I also didn’t really need to ask because one of the other people asked Alpha to plot swine flu in the the US, and it came up with — nil. It knows nothing about swine flu. Stephen helpfully suggested, “I can show you colon cancer instead” and did.

And there it is, the line between clever and stupid, and being on both sides of it. Alpha can’t tell you about swine flu because the data it works on is “curated,” meaning they have experts vet it. I approve.

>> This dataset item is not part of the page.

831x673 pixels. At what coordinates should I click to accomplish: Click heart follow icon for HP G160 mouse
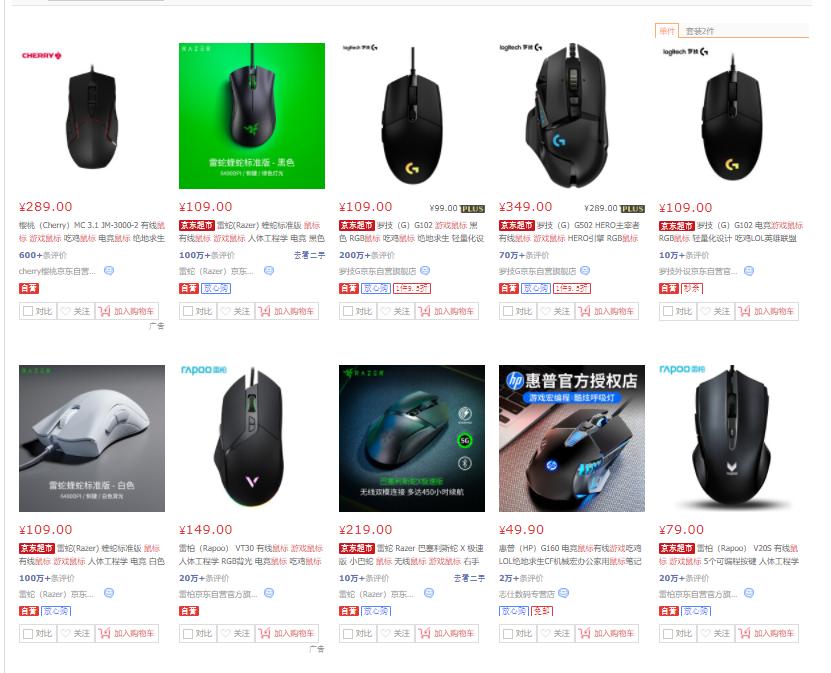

I’m a Wikipedia-sneerer, and I like an anti-mob system. However, having experts curate the data means that there’s nothing about the Springfield that pops to most people’s minds (because it’s pop culture) nor anything about swine flu. We asked Stephen about sources, and specifically about Wikipedia. He said that they use Wikipedia for some sorts of folk knowledge, like knowing that The Big Apple is a synonym for New York City but not for many things other than that.

Alpha is not a Google-killer. It is not ever going to compute anything that can be computed. It’s a humorless idiot savant that has an impressive database (presently some ten terabytes, according to the Wolfram folks), and its Mathematica-on-steroids engine gives a lot of wows.

On the other hand, as one of the people in my demo pointed out, there’s not anything beyond a spew of facts. Another of our queries was “17/hr” and Alpha told us what that is in terms of weekly, monthly, yearly salary. It did not tell us the sort of jobs that pay 17 per hour, which would be useful not only to people who need a job, but to socioeconomic researchers. It could tell us that, and very well might rather soon. But it doesn’t.

Alpha is an impressive tool that I can hardly wait to use (supposedly it goes on line perhaps this week). It’s something that will be a useful tool for many people and fills a much-needed niche. We need an anti-Wikipedia that has only curated facts. We need a computational engine that uses deductions and heuristics.

But we also need web resources that know about a fictional Springfield, and resources that can show you maps of the swine flu.

We also need tech reviewers who have critical faculties. Alpha is not a Google-killer. It’s also not likely as useful as Google. The gushing, open-brained reviews do us and Alpha a disservice by uncritically watching the rigged demo and refusing to ask about its limits. Alpha may straddle the line between clever and stupid, but the present reviewers all stand proudly on stupid.